The Basilica of St. John the Baptist, a National Historic Site, is one of many Catholic Church properties for sale. The deadline for submissions is June 2. (Heather Barrett/CBC)

Three St. John’s Catholic groups with a lot to lose are teaming up to keep the church’s most prized asset from falling into the hands of developers as the archdiocese sells properties to compensate Mount abuse victims Cashel.

The coalition between the Basilica Heritage Foundation, St. Bonaventure’s College and St. Bon’s Forum was reported by CBC on Wednesday. The group has since confirmed its intention to place a joint bid for St. John the Baptist Basilica and its adjacent properties in a letter posted on the school’s website.

The signatories say it is about “maintaining and protecting a vital part of our history, our culture and our city”. No one from the group was made available to speak to the media on Thursday.

The basilica – one of the oldest and largest churches in the country – promises to play a key role in the bankruptcy proceedings that have rocked the church in a city with deep Catholic roots.

Mount Cashel, operated by the Christian Brothers, closed in 1990. (Radio Canada)

The Archdiocese of St. John’s landed in a financial crisis after being found responsible for physical and sexual abuse at the Mount Cashel Orphanage from the 1940s to the 1960s. The total amount owed to survivors has yet to be determined. , but lawyers handling the case say more and more victims continue to come forward.

As a result, many important church properties were put up for auction. This includes the Basilica, which was consecrated in 1855, and adjacent properties such as St. Bonaventure College and the Forum. With its towers visible from many places in the city, the cathedral is the greatest symbol of the presence of the Catholic Church in St. John’s for 167 years.

“These properties, in the heart of our city, may attract outside buyers with commercial intentions, jeopardizing the very existence of an integral part of our community and our history,” reads the letter from the candidate group.

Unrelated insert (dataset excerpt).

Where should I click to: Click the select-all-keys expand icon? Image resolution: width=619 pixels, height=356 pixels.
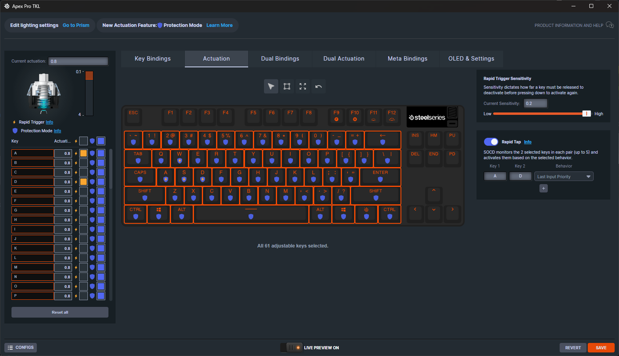(x=302, y=86)
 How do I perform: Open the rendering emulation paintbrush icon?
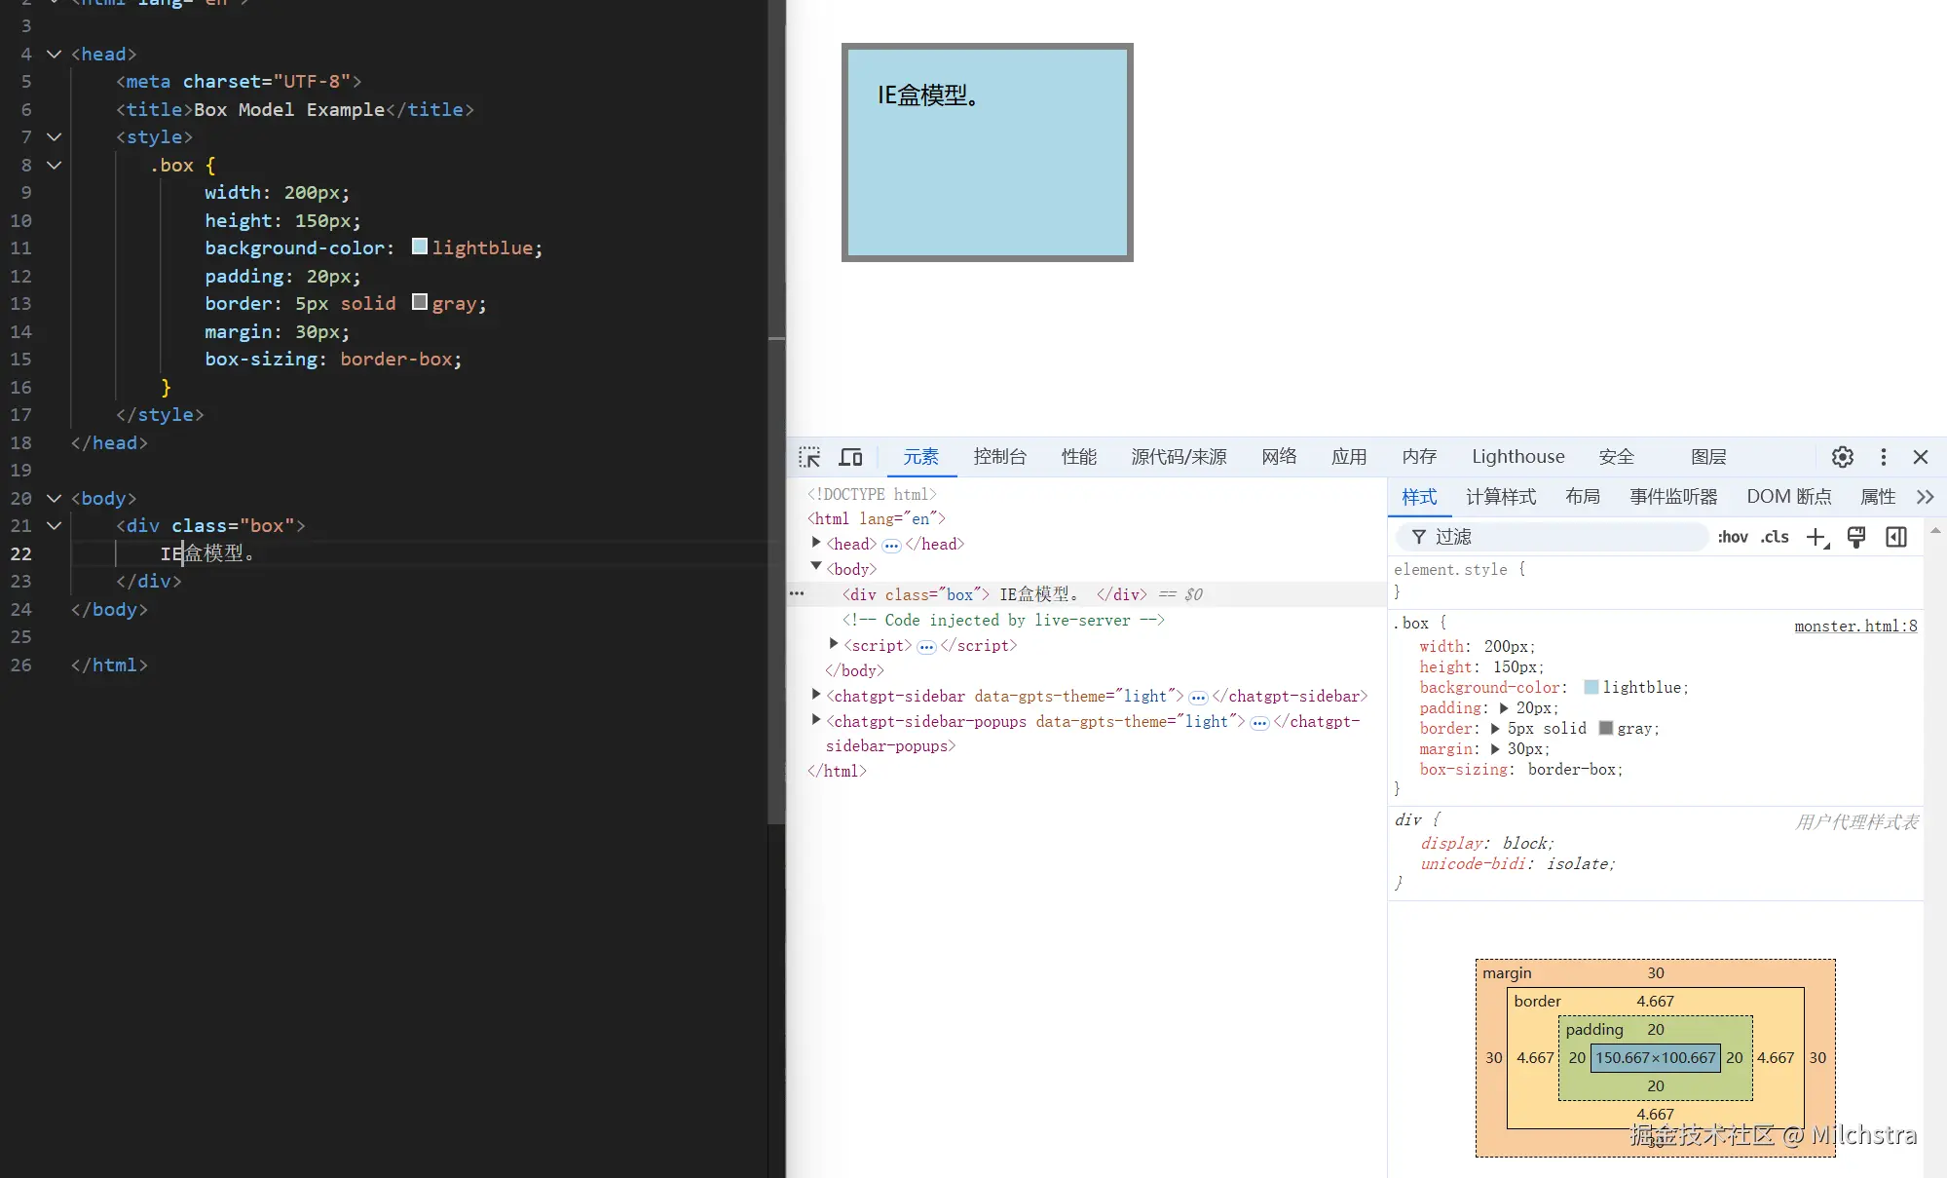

“That’s a big part of why we’re devoting such tremendous effort to safeguarding this complex, a National Historic Site of Canada, through a collaborative and unified approach.”

Former St. John’s Mayor Dennis O’Keefe is part of a group raising money to possibly bid on Corpus Christi, another Catholic church in the city. (Ted Dilon/CBC)

The Basilica Heritage Foundation says a successful bid would allow the basilica to continue to function as a place of worship. Collège Saint-Bonaventure, located just behind the basilica, says the move would allow the school to continue to operate and Forum Saint-Bon could also retain its status quo as a hockey rink.

“We are moving forward with this endeavor inspired by hope, faith and the purpose of doing what is right for our community and our home province,” the letter reads.

All offers are due June 2. The letter did not give details of where the funding would come from, or how much it expected.

Bid could be new chapter, says ex-mayor

Dennis O’Keefe thinks any offer could involve a large sum of money.

The former St. John’s mayor — and longtime Catholic school teacher — is part of a fundraising group to possibly bid on Corpus Christi, another Catholic church in the city. Although he is not involved in the effort to save the basilica, he believes it will require a huge investment.

Upfront costs could pale in comparison to long-term operational costs, and while it will no doubt make it difficult to keep the church afloat, O’Keefe said the sale could finally begin to heal deep wounds yet. present in Mount Cashel, and start a new chapter for the parish.

“It’s a way of [compensate the survivors] and at the same time build the Catholic faith here in St. John’s,” he said.

O’Keefe says he has watched the faith change in the city over the years, in large part because of Mount Cashel and other revelations about clergy abuse. The way people worshiped also changed, O’Keefe said, with more people choosing to do so from home. Despite the steady decline in attendance, O’Keefe said maintaining the basilica is important for many reasons.

“The Basilica of Saint John the Baptist has played a major role not only in Catholic life in Saint John, but also culturally and charitablely; serving the homeless, serving the poor,” O’Keefe said. “There is a lot of history, a lot of stories, and I hope that through this option they can be preserved.”